A Day in Lokore Village
You cannot afford to leave out giving in your life plan. You cannot afford to leave it to chance occurrence. David Cameron
29th December 2011– I rarely shower with cold water, a bad habit I am trying to be rid of. 🙂 But in Kakuma, the sunrise wakes you up and heats your water just enough for you to enjoy the bath. But water is a great luxury and our hosts were kind enough to pay someone to ensure we had water everyday. 🙂
So after laughing at each other for looking so sleepy, we actually sat up and had devotion then got ready for the day. We visited a very very nice cafe for breakfast and all agreed it would be our food joint for as long as we were in Kakuma. There are very many wholesale shops in Kakuma, but as we were told, food costs less at the refugee camp. Although that was the case, the transport costs to and from the camp were too high and we decided to purchase flour, legumes and cooking fat in bulk from one of the wholesale shops with all the money we had gotten from family and friends (29, 500 shillings). We also got complimentary sweet packets from the wholesaler which we gladly shared among the children.
Lokore Village is about twenty five kilometers away from Kakuma. When we arrived, everyone was away at work- the men were out herding their flock while the women had gone for firewood in the woods. (yes, they have woods). They only fetch water early in the morning and late in the evening. Younger girls had been left in the village to care for their siblings and clean up. Some sat in shades plaiting each others hairs and the elderly were either working on making mats or just resting. For the record, if you ever need sister locks, take a trip to Kakuma, it will be worth all your effort 😉 One or two homesteads had a ‘shop’ of sorts set up selling avocados, match sticks and other basic things. We were asked to wait for an hour for the rest of the village to return since they had been notified of our coming a week before. We took the time to offload all the donations and to visit all the homes that had people just to get to know them, see how they live, etc.
At about one in the afternoon, we all gathered at their church. There was so much energy and excitement all over. Looking back, it is at this time that it hit us how blessed and elated we all felt to be there.

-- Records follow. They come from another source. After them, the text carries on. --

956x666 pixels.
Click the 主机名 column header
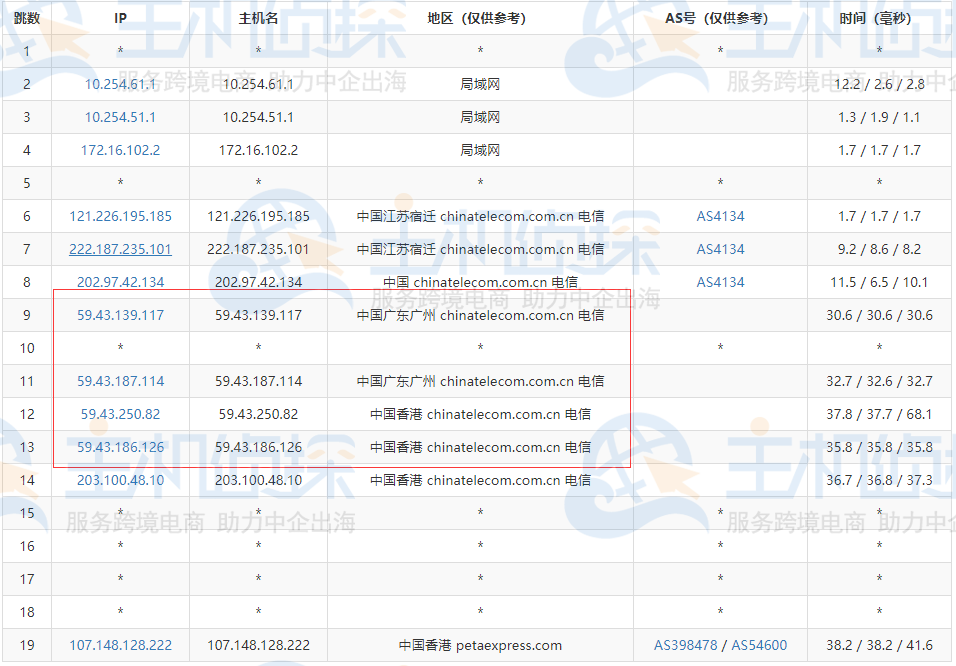(x=258, y=17)
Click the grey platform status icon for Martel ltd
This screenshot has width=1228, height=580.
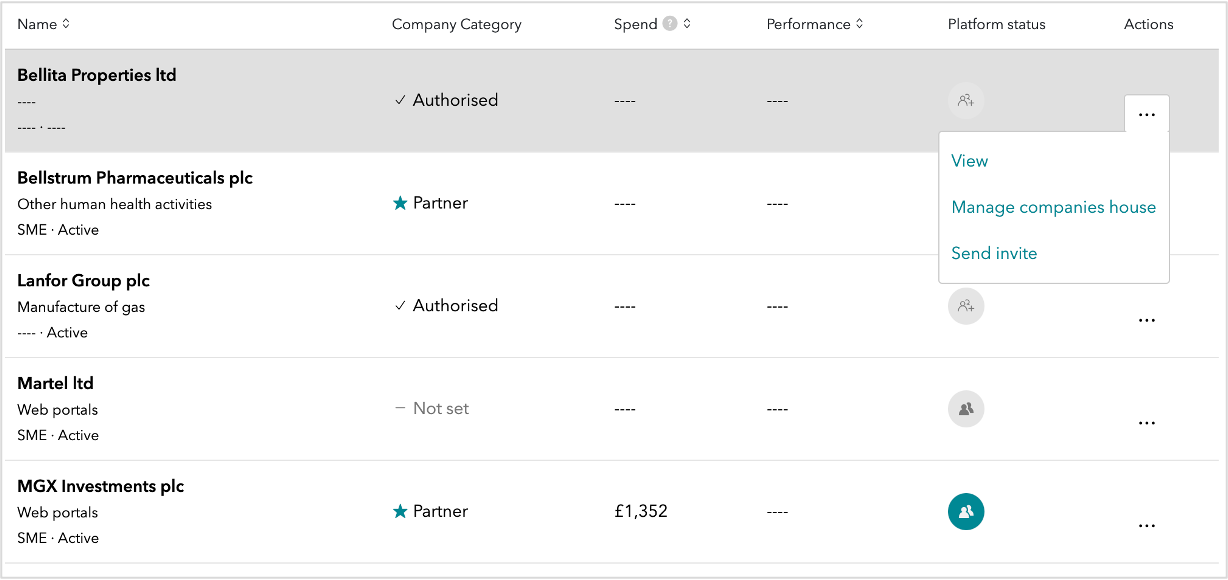click(966, 408)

They danced really vigorously and we honestly had a hard time keeping up 🙂 but oh the joy! Afterwards, we had the opportunity to introduce ourselves (Swahili is a really important language to learn and converse in. Refresh your knowledge of it everyone 🙂 ). One of us shared the gospel and three people gave their lives to Christ! No greater joy! No greater delight! Luke 15:10
Since we had sorted clothes out, we were able to take children outside and leave the adults in the main church. Distribution of the donations was a very demanding but exhilarating process. It taught me one thing: girls everywhere are very picky and specific in their tastes. 🙂 In the end, we left a happy village and were a grateful team to have made it there. I am unable to express how endearing the process was, but i’m sure everyone knows it was life changing, for the villagers as much as it was for us 🙂
Thank you, you all made it possible in one way or the other.
I have found that among its other benefits, giving liberates the soul of the giver – Maya Angelou
To God be the glory!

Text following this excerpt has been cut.